陈竞被说中了症结,喉头一哽,仰着脖子,单手扣着她的后脑勺搂到胸前按住,她脸被闷着,却还是在笑,比刚才肆无忌惮了些,气息能将布料烫穿个窟窿,再顺着皮肤纹理吹进去。
完了,他现在应该不只脑袋是红的,大概全身都像煮熟的虾,陈竞颓然地想。
下电梯的时候程珍珠想要摆脱束缚,手向后举,拽着他的胳膊放下来。陈竞力气大,她越笑他越不放,一来二去变成了手牵手,只不过手指乱七八糟地交错着,倒是缠得很紧。
陈竞没有要放开的意思,这让程珍珠再次感到意外,仰着头不停打量。
“你好像变了。
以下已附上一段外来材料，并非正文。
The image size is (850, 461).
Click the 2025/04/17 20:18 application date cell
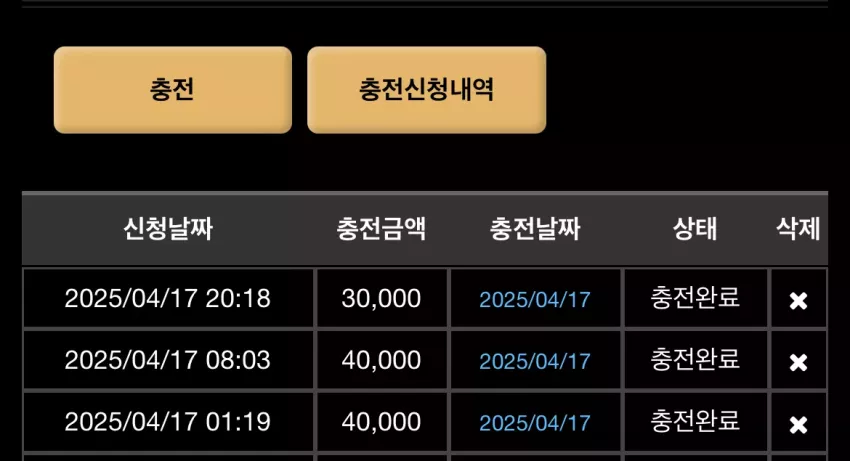coord(168,298)
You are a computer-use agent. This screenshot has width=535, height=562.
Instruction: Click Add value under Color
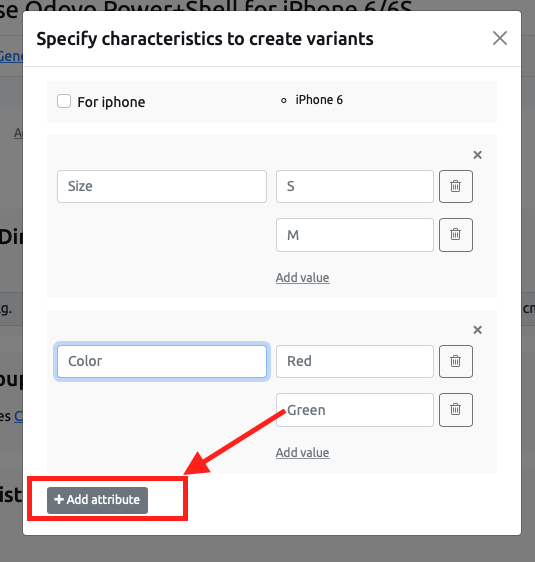[302, 452]
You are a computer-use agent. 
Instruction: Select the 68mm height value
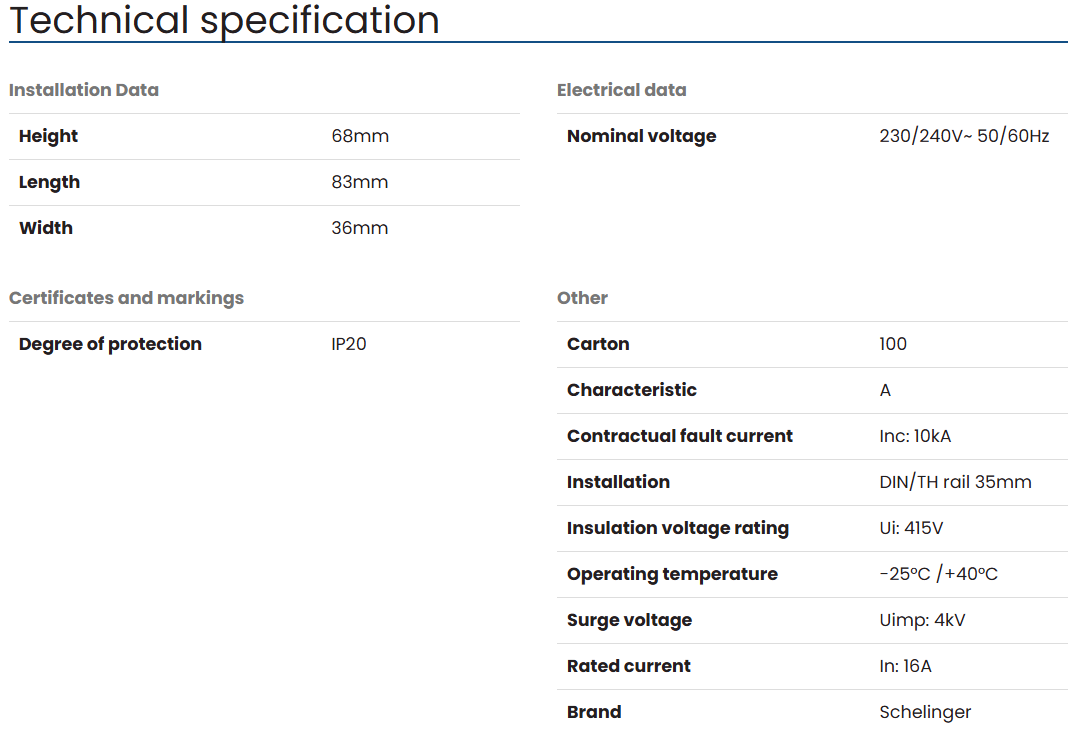pyautogui.click(x=360, y=136)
”她晃了晃连在一起的手,发自肺腑半开玩笑说,”想拉就拉,想抱就抱了啊。“
但是无疑这是一个好的变化,程珍珠很喜欢。
“不可以吗?”陈竞摸不准她的意图,反思了一下,怕她真的不高兴,于是把自己扣住的手指松了松
“可以。”
程珍珠重新把手握紧,一蹦一跳大步往餐厅走,结果手臂又被扯了回来。
“那我可以亲你吗?”
----------
好好好,就说我的大纲都没用,剧情走向现在是小陈和珍珠做主。
脑补一下画面,大概就是齐天大圣去地府阎王那随便划拉生死簿吧【害。